● **Tarefa proposta A**
Indica se cada afirmação concorda com o texto sobre "Self Portrait", respondendo sim ou não e citando as palavras do texto que o decidem: (i) Greil Marcus escreveu com ceticismo sobre o disco na Rolling Stone de junho de 1970; (ii) o texto considera "Self Portrait" pior do que "John Wesley Harding"; (iii) o órgão ouvido em "All the tired horses" é cortesia de Al Kooper.

● **Texto fornecido**
════════
Nunca entendi o motivo do desconforto dos dylanófilos perante
“Self
Portrait”. Talvez a carga negativa que lhe foi colada à pele pelo
cepticismo crítico de Greil Marcus na Rolling Stone de Junho de 1970, explique alguma coisa. Não
certamente tudo.
Antes e sobretudo depois, Dylan produziu discos bem mais
inconsistentes e negligenciáveis. Ninguém
pareceu incomodar-se. “Bringing
it all back home”, “Highway 61 revisited” ( 1965 ) e “Blonde on blonde” ( 1966 ) seriam irrepetíveis. É verdade. Mas “Nashville Skyline” ( 1969
) apesar de a lendária “Lay Lady lay”, já dava mostras de abrandamento do
processo criativo e da busca de alternativas. O acidente de mota e o retiro perto
de Woodstock funcionaram como leitmotiv para o novo Dylan, consolidando-o. Menos
socialmente interventivo, mais perto do ruralismo e da tradição americana.
Daí que “Self Portrait” deva ser enquadrado nesta
realidade. É desequilibrado? Iconoclasta, Presleyiano? É. Mas é ao mesmo tempo um laboratório de experiências sonoras e não será melhor nem pior que “John Wesley Harding”. Diferente, talvez. “All the tired horses” por exemplo, é
enorme em qualquer formato cinemascope ( recordo-me de ter ficado encantado a
primeira vez que escutei aquelas vozes pairando sobre o tapete do órgão, cortesia de Al
Kooper ); “Alberta”, “Days of 49”, “The boxer” ou “Take a message to Mary” são
do melhor que o autor poderia escrever naquelas condições particulares. E o
álbum seguinte, “New Morning”, acabaria por confirmá-lo.
════════
● **Dados registados**
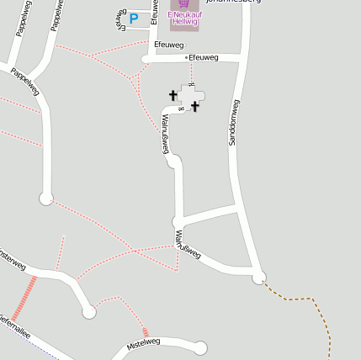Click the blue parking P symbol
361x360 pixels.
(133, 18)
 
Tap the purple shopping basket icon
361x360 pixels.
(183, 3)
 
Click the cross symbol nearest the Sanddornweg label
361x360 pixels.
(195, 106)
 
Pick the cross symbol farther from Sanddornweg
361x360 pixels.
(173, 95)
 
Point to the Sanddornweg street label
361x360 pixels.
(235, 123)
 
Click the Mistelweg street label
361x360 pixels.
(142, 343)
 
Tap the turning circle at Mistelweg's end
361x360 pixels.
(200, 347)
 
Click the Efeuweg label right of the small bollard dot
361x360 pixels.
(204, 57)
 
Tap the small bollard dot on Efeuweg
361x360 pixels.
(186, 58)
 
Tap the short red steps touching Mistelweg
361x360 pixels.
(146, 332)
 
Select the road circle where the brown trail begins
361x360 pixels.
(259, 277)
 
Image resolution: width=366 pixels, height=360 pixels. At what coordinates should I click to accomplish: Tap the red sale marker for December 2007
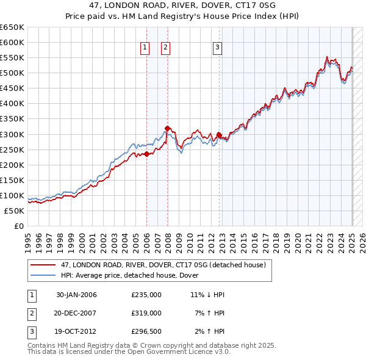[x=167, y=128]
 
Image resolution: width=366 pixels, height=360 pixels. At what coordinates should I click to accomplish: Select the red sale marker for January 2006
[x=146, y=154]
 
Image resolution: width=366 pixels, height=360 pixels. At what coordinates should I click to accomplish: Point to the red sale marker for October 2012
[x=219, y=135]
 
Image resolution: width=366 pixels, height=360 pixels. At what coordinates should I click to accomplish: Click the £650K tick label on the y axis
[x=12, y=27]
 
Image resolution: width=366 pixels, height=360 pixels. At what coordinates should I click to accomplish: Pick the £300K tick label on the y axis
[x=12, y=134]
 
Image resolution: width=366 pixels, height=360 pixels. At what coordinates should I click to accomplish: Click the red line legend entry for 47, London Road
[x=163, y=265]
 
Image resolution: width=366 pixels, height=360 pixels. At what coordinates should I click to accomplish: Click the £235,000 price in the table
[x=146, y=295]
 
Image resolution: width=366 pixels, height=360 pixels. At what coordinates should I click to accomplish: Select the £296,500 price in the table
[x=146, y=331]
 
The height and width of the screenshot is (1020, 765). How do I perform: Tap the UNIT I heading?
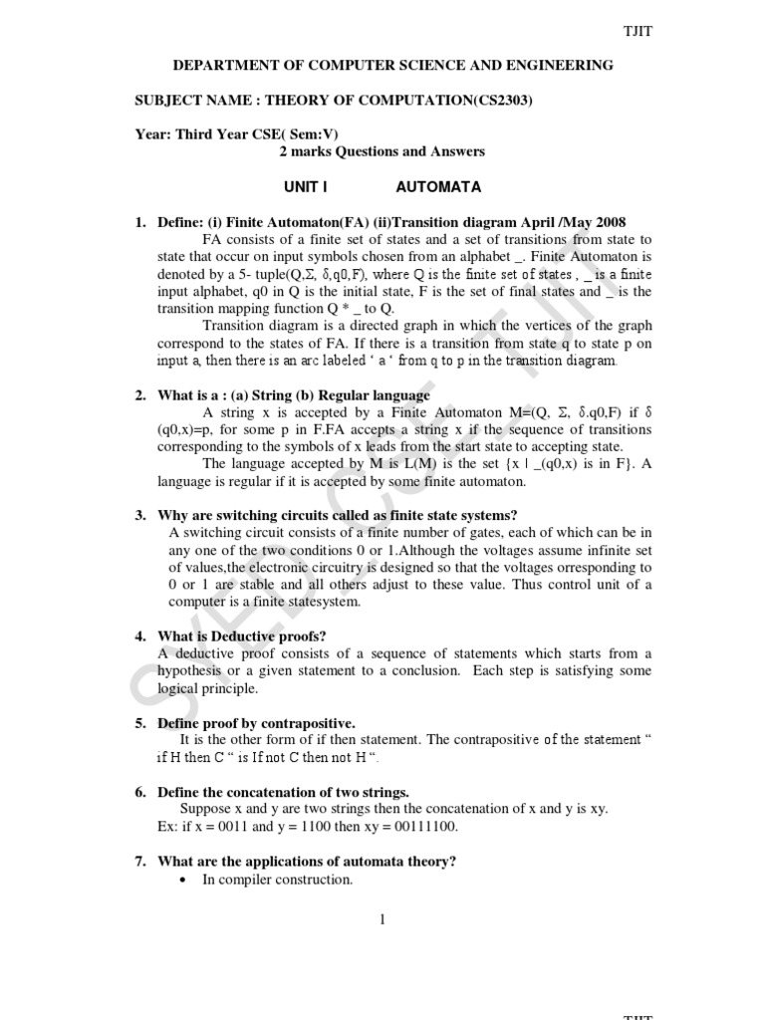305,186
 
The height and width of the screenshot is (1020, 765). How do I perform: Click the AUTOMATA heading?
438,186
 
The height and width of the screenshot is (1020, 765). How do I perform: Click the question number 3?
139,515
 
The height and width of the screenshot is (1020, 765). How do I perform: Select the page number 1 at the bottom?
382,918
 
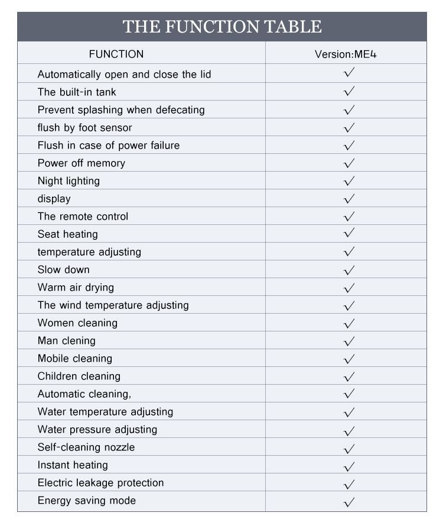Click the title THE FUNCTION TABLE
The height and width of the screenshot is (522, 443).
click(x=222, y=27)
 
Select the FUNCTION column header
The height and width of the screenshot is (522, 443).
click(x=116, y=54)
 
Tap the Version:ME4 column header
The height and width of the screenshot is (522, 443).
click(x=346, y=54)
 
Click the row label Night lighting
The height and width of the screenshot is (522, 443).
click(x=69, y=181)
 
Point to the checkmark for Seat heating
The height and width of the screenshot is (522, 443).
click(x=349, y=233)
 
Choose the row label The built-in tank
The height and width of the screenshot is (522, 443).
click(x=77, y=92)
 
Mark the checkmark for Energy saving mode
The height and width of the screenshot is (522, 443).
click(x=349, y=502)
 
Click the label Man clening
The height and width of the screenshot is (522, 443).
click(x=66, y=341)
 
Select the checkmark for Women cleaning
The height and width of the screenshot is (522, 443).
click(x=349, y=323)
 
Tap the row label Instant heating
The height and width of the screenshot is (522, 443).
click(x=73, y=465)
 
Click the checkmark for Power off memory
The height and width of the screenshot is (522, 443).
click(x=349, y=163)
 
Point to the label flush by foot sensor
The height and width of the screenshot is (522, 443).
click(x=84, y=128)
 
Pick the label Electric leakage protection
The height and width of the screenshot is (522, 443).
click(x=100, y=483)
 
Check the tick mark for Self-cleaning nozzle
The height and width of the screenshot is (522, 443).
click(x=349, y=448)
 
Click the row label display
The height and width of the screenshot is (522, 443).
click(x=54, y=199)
════════
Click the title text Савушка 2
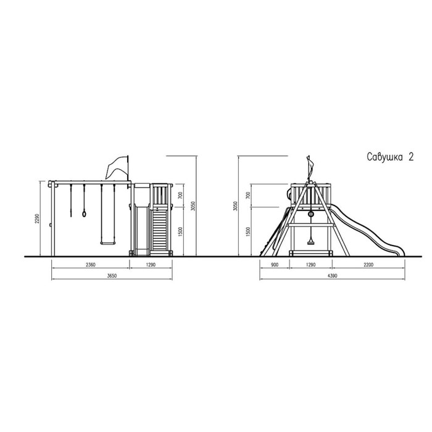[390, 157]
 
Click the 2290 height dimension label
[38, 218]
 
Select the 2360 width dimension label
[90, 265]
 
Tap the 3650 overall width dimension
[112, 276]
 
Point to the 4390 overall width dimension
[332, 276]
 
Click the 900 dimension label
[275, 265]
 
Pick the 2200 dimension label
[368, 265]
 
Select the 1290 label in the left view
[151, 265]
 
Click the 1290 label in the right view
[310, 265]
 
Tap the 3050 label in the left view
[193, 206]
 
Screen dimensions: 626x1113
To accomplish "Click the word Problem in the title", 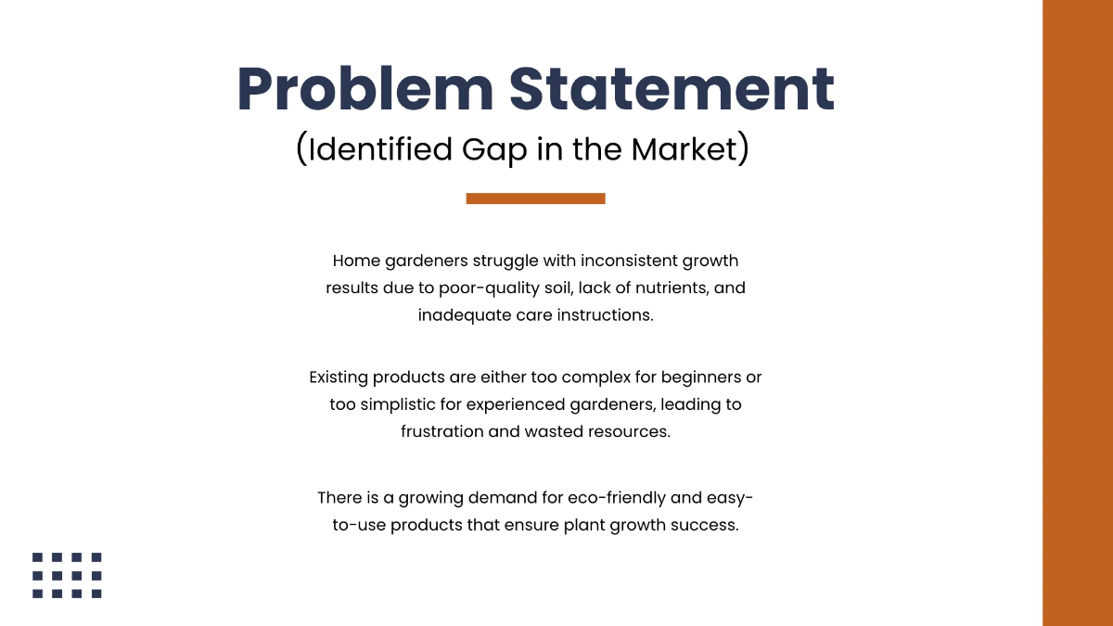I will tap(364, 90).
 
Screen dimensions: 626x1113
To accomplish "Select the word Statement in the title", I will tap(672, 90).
════════
● **Tarefa proposta B**
Dispõe como lista JSON de strings, uma por linha e sem as linhas em branco, o trecho dos dados registados que vai da linha que contém "for December 2007" até à linha que contém "click(x=222, y=27)", incluindo ambas. Deixa as imagens de fora.

● **Resposta A**
(i) Sim: «cepticismo crítico de Greil Marcus na Rolling Stone de Junho de 1970»
(ii) Não: «não será melhor nem pior que “John Wesley Harding”»
(iii) Sim: «o tapete do órgão, cortesia de Al Kooper»

● **Resposta B**
[
  "Image resolution: width=366 pixels, height=360 pixels. At what coordinates should I click to accomplish: Tap the red sale marker for December 2007",
  "[x=167, y=128]",
  "Image resolution: width=366 pixels, height=360 pixels. At what coordinates should I click to accomplish: Select the red sale marker for January 2006",
  "[x=146, y=154]",
  "Image resolution: width=366 pixels, height=360 pixels. At what coordinates should I click to accomplish: Point to the red sale marker for October 2012",
  "[x=219, y=135]",
  "Image resolution: width=366 pixels, height=360 pixels. At what coordinates should I click to accomplish: Click the £650K tick label on the y axis",
  "[x=12, y=27]",
  "Image resolution: width=366 pixels, height=360 pixels. At what coordinates should I click to accomplish: Pick the £300K tick label on the y axis",
  "[x=12, y=134]",
  "Image resolution: width=366 pixels, height=360 pixels. At what coordinates should I click to accomplish: Click the red line legend entry for 47, London Road",
  "[x=163, y=265]",
  "Image resolution: width=366 pixels, height=360 pixels. At what coordinates should I click to accomplish: Click the £235,000 price in the table",
  "[x=146, y=295]",
  "Image resolution: width=366 pixels, height=360 pixels. At what coordinates should I click to accomplish: Select the £296,500 price in the table",
  "[x=146, y=331]",
  "The height and width of the screenshot is (1020, 765). How do I perform: Tap the UNIT I heading?",
  "305,186",
  "The height and width of the screenshot is (1020, 765). How do I perform: Click the AUTOMATA heading?",
  "438,186",
  "The height and width of the screenshot is (1020, 765). How do I perform: Click the question number 3?",
  "139,515",
  "The height and width of the screenshot is (1020, 765). How do I perform: Select the page number 1 at the bottom?",
  "382,918",
  "Click the title THE FUNCTION TABLE",
  "The height and width of the screenshot is (522, 443).",
  "click(x=222, y=27)"
]